第2話 キツネの神様

「……封がとけたのか。おまえの“まじないの力”で」


 その言葉で光がすっと引いて、声の主の姿がはっきりと現れてね。

 切りそろえられた銀色の髪に、金色の瞳。

 それからやっぱり、あの尻尾も耳も、見間違いなんかじゃなかったの。


 光の中から突然現れた、不思議な気配がする少年──ううん、わたしと同じくらいの年に見える男の子。

 どこをどう見ても、人間じゃなくて。


「お……お、お化けええ!」


 わたしはお腹の底から声を出すように叫んで、思わず尻もちをついちゃった。

 お尻が痛いとか、洋服が汚れちゃうとか、そんなことを考える余裕なんてぜんぜんなくて。
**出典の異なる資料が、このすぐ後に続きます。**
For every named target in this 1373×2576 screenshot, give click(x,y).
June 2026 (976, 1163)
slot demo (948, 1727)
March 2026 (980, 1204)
 その子は微動だにせず、ただじっと、わたしを見下ろしてたの。


「あんな下等なものと一緒にするな」


 そう言ってため息をつくと、少しだけ目を細めてわたしをにらんだ。

 涼しげな目元と静かな声色に、びくりと体がふるえる。

 でもそれ以上にびっくりしたのは──わたしの言葉が通じているってこと。


「だって……! どう見たって……!」


 口ごもりながら、わたしはお化けを指をさした。

 尻尾は意思を持っているみたいにゆれて、耳はわたしの声に反応してぴくっ動いて。


(やっぱり……人間じゃない!)


 逃げなきゃって思ったのに、足がすくんでうまく立ち上がれない。


(どうしよう、どうしよう。おまじない……お化け退治のおまじない、あったっけ……)

 

 ぐるぐるといろんな考えが頭に浮かんでいると。


「立てるか?」


 すっと手が伸びてきた。

 目の前に差し出された手のひらは、わたしの手より少し大きくて、指先まできれいでね。


「え……えと……」


 手を取らずにいると、その子は苦笑いしながら前屈みになって、さらに手を近づけた。

 

「別に取って食ったりなんかしない、ほら」

「え……あ、うん……」


 戸惑いながらも、その手を取る。

 引っぱられると、思っていたよりも軽々と体が引き上げられた。


「あ、ありがと……」


 そう言いかけて、でもやっぱりまだちょっとこわくて視線をそらしてしまう。

 だけどその子は落ち着いた口調で、はっきりと名乗ったの。


「オレはお化けじゃない。この白嶺しらね稲荷神社の神。名前はそのまま、シラネだ」


 そう言い切った金色の目が、まっすぐわたしを見つめている。

 わたしはあたらめて、その子をちゃんと見たんだ。

 

 さらさらな銀色の髪。

 それと同じ色をしたフサフサな耳と尻尾。

 宝石みたいにキラキラした金色の瞳。

 なんだか、お化けとか神様ってより──。

 

「神様って、そんな白猫みたいな姿なのに?」


 わたしは思ったことを、そのまま口に出しちゃった。

 だって、ほんとうにそう見えたから。

 ぴょこんと立った大きな耳。

 雪みたいに真っ白なふさふさな尻尾。

 なんだか、おとぎ話の中に出てくる白猫みたいなんだもん。

 

「猫じゃない、狐だ。次また『猫みたい』って言ったら怒るぞ」


 さっきわたしが「お化け!」って叫んだときよりも、ぴんととがった耳がぴくぴく動いて、尻尾もぶんぶん大きくゆれた。

 

「ご、ごめんなさい」


 もうすでに少し怒っているような口調だったから、とりあえず謝ってみたけど。

 でも、ちょっとおかしかった。

 こんなふうに怒る神様なんて、ほんとうにいるのかな。


「……おまえ、まだオレが神って信じてないだろ」


 じとっとした目。

 たしかにその通りで、わたしはまだ信じきれていなかったかも。

 なんとなくのイメージだけど、神様って“髪の毛がなくて、モコモコの白いヒゲをたくわえたおじいちゃん”みたいなものだと思ってたから。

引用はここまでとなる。